Ojalá no lo apreciara cada vez que llega el momento de odiarlo, pensó Neil. Pero ésta es la verdadera lección que el viejo quería que sacara de la guerra: no dejar que el corazón se pusiera en el camino de lo que tenía que hacerse, y aprender a vivir con él después que estuviera hecho. Así que Neil pudo decir, muy tranquilo:

—Todos nosotros tenemos que hacer algo por nuestras vidas cuando salgamos de la jungla.
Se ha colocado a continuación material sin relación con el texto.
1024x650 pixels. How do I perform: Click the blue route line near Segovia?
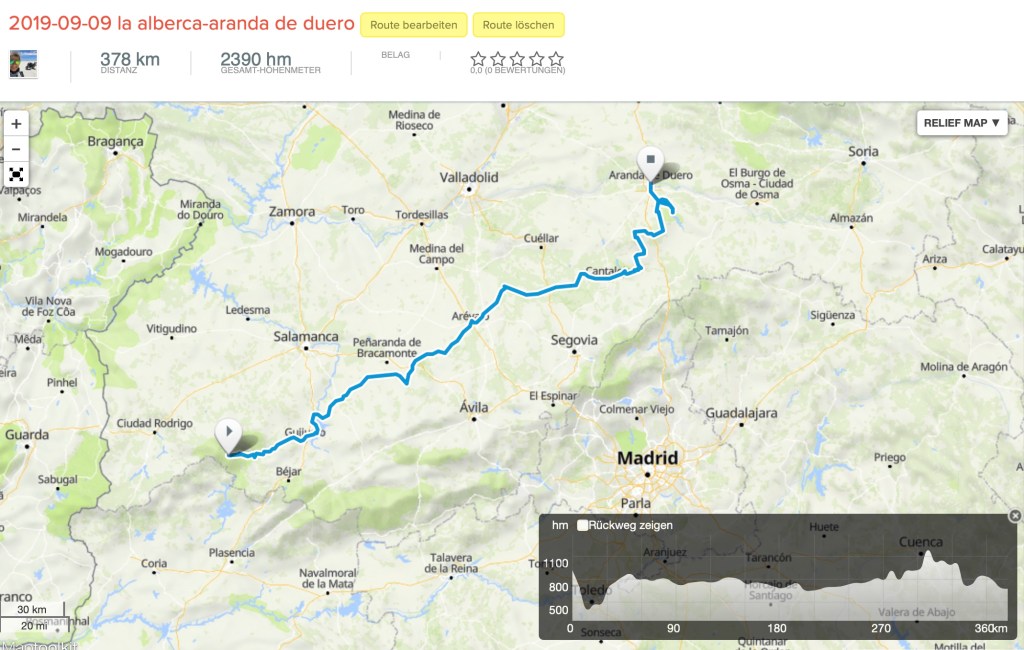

Me pregunto qué aspecto tendré con un traje de calle. No me he puesto uno en toda mi vida. —Luego se acomodó en la silla y esperó que Matt respondiera al estímulo deliberado.

Matt lo hizo, estremeciéndose.

—¿Cómo voy a ganarme la vida? —preguntó. Las palabras brotaron como si no hubiera querido decirlas, pero como si no hubiese estado pensando en ninguna otra cosa—. ¡Soy contador, necesito ver! El Ejército no me dará una pensión. ¡Estiman que no tengo nada en los ojos! ¡Oh, por Dios, Neil!, ¿qué voy a hacer?

Los otros permanecieron inmóviles, mirando a Neil. Bien, allá vamos, pensó, tan profundamente conmovido como los demás por el lamento de Matt, más imbuido de un propósito que predominaba sobre la piedad. No es el lugar ni el momento de ir a lo concreto, pero hay bastante base para ver si Mike capta la indirecta.

—Ésa es mi contribución, Matt —dijo Neil enérgicamente, apoyando con firmeza su mano sobre el brazo del ciego—. No te inquietes por nada. Me ocuparé de que estés bien.

—No he vivido de la caridad en toda mi vida, y no voy a empezar ahora —dijo Matt, irguiéndose orgulloso.

—¡No es caridad! —insistió Neil—. Es mi contribución. Tú sabes lo que quiero decir. Hicimos un pacto, todos nosotros, pero aún debo aportar toda mi contribución. —Dijo esto mirando a Michael, no a Matt.

—Sí, muy bien —dijo Michael, que supo inmediatamente lo que iban a pedirle. En cierto modo, fue un gran alivio que lo hicieran, y no tener que ofrecerlo. Sabía cuál era la única solución desde algún tiempo atrás, pero no la deseaba y no tuvo el valor de ofrecerla—. Estoy de acuerdo, Neil. Tu contribución. —Apartó los ojos del rostro grave e inflexible de Neil y los dirigió a Matt con gran afecto—. No es caridad, Matt. Es una adecuada contribución —dijo.